If a dispute is with an employee and about employment conditions or dismissal, the Fair Work Ombudsman may become involved. The Fair Work Ombudsman (FWO) has useful information about your responsibilities as an employer. If you follow the guidelines set out in the employer section of the FWO website, you can reduce risk of a dispute or a damaging claim from an employee.
- see the employer section of the FWO website.
The Equal Opportunity Act 2010 (Vic) pays particular attention to members of sport and services clubs.
Sporting organisations are responsible for ensuring that nobody involved in sport is vilified, victimised or discriminated against. Sexual harassment in sporting clubs is also against the law.
Protections and exceptions
There are 18 protected attributes, including disability/impairment, age, gender identity, race, sex and sexual orientation. Personal association with someone who has, or is assumed to have, one of these attributes is also protected.
In some circumstances, discrimination in sport is allowed. These circumstances are set out in the Equal Opportunity Act 2010 and are known as exceptions.
- see the Places of discrimination: sport page on the Victorian Equal Opportunity and Human Rights Commission (VEOHRC) website.
The VEOHRC has published a number of practice guidelines to assist with understanding and complying with equal opportunity laws. The guidelines cover employment, sexual harassment and transgender people in sport.
- see the Practice Guidelines page on the VEOHRC website.
As for any Not For Profit organisation, sports clubs and associations need to make sure that any of their workers who have contact with children have been through the Working with Children Check.
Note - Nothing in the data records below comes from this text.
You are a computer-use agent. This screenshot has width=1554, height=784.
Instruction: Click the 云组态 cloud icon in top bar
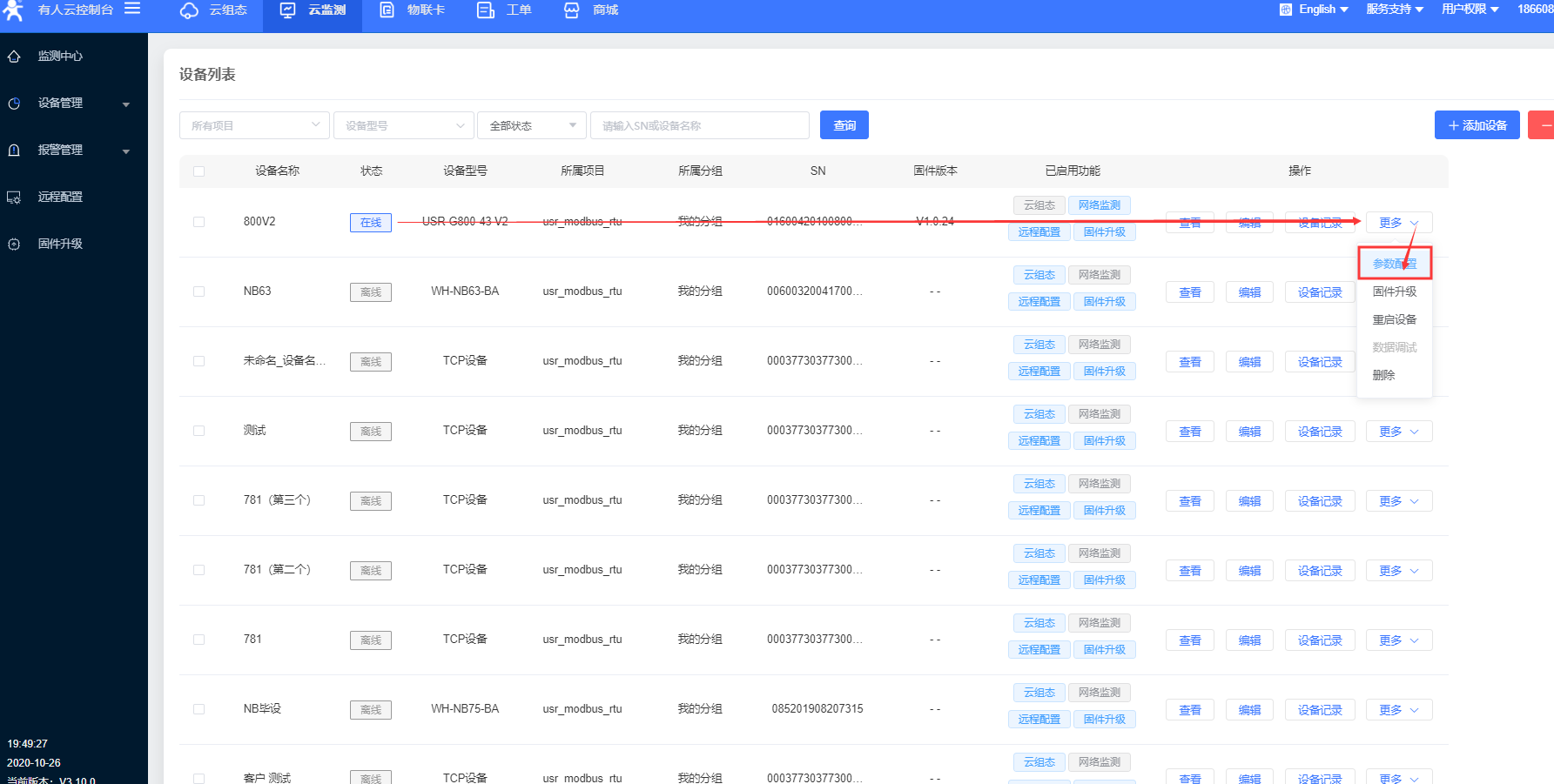pos(189,10)
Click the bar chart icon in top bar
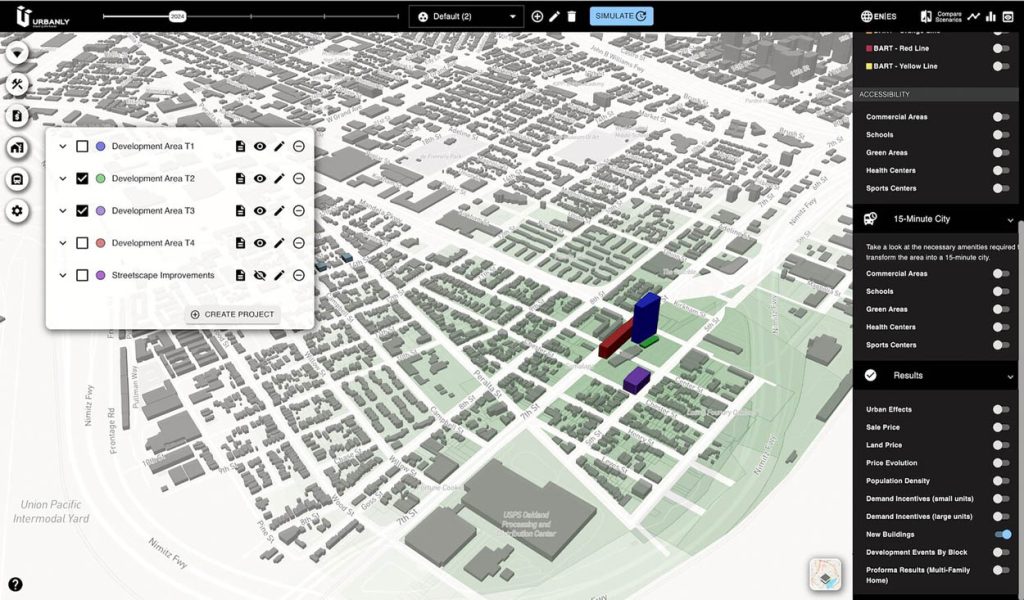This screenshot has width=1024, height=600. pyautogui.click(x=990, y=15)
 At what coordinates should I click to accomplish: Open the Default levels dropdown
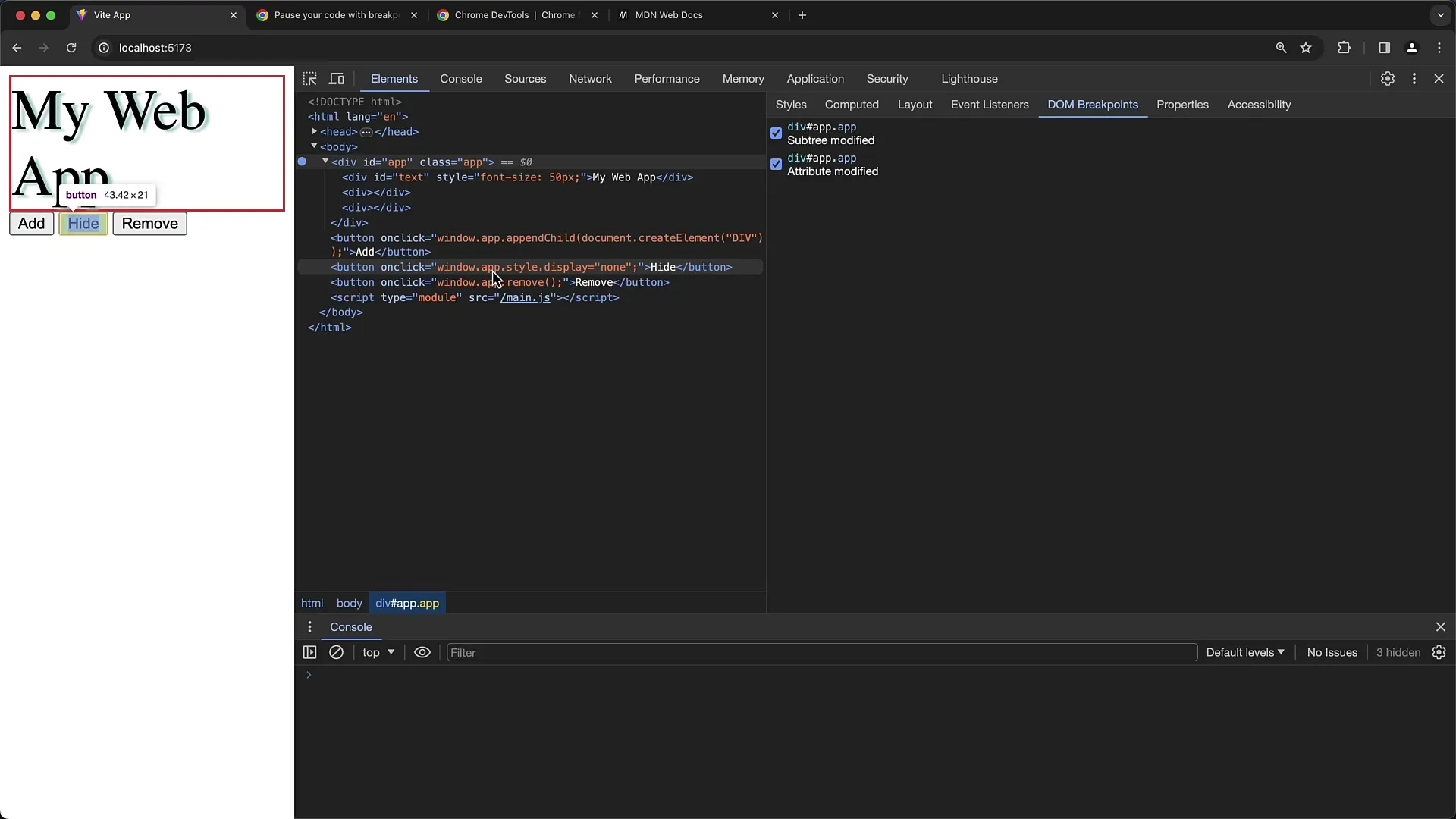(1243, 652)
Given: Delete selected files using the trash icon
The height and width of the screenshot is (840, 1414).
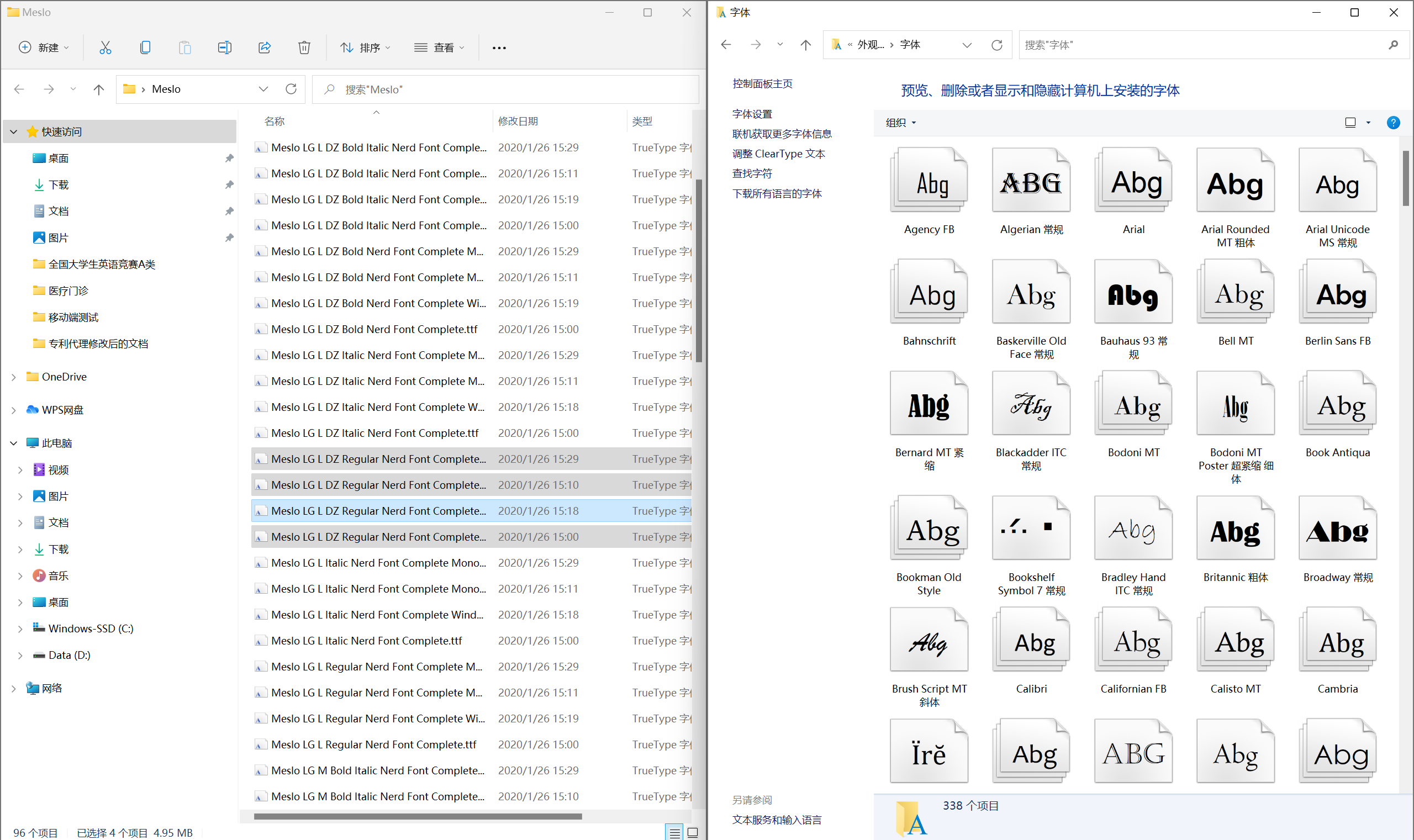Looking at the screenshot, I should coord(304,47).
The Working with Children Check is administered by the Department of Justice (DOJ).
- see the Who needs a check page on the Working with Children Check website.
Anzac Day allows Australians to solemnly pause and remember Australia's servicemen and women.
The Anzac Day Act 1958 (Vic) prohibits the holding of sporting events to which persons are required to pay an admission fee or make a donation in order to watch sport, without the written approval of the Minister for Sport and Recreation.
The Minister may approve the holding of sport on Anzac Day if:
- the sport does not commence before 1.00pm
- a payment is made to the Anzac Day Proceeds Fund in the case of the sport being held within the metropolitan area, or the RSL Patriotic Welfare Fund through the RSL State Branch Headquarters or local sub-branch for sport in country areas.
Each year, the Victorian Government works with all sporting codes and the Returned & Services League (RSL) to accommodate the playing of sport on this day, whilst also honouring the significance of Anzac Day and all those who have served our country.
Clubs should contact their respective peak sporting organisation or association to seek information about submitting a request for the Minister’s approval to play sport on Anzac Day.